* START Input material *

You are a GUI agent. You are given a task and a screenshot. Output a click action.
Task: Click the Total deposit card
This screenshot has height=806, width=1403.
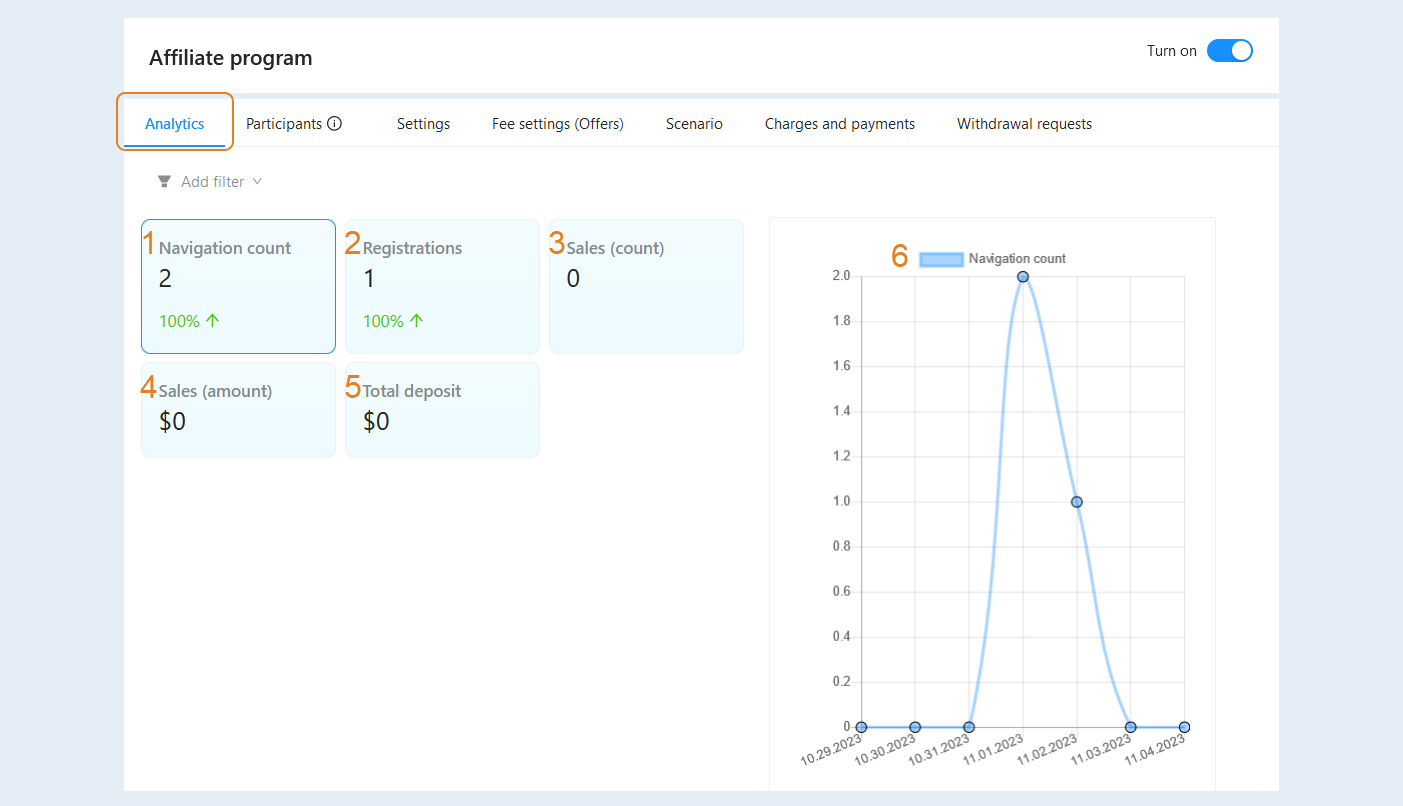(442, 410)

* END Input material *
* START Input material *

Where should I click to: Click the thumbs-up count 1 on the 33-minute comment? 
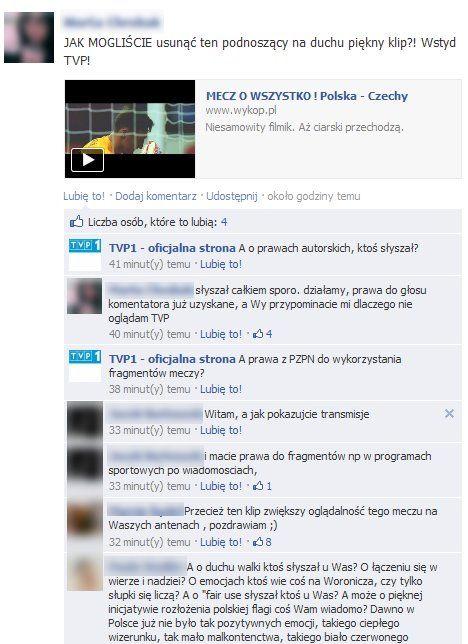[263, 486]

* END Input material *

• [Problem details]: Locate each line above that contains the string "screenshot" and reproduce those lines unchanged.

• [Solution to the problem]:
You are a GUI agent. You are given a task and a screenshot. Output a click action.
This screenshot has height=806, width=1403.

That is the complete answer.